[WORKING DATA — start]

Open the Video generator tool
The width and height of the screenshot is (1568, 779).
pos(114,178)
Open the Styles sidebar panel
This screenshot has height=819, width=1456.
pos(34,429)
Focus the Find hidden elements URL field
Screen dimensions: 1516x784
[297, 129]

[WORKING DATA — finish]

AIM OF THE EXERCISE =
Nothing in the material should be left out; output it exactly.

PROBLEM SOLUTION =
Open the Video generator tool
The width and height of the screenshot is (1568, 779).
pos(114,178)
Open the Styles sidebar panel
This screenshot has height=819, width=1456.
pos(34,429)
Focus the Find hidden elements URL field
Screen dimensions: 1516x784
[297, 129]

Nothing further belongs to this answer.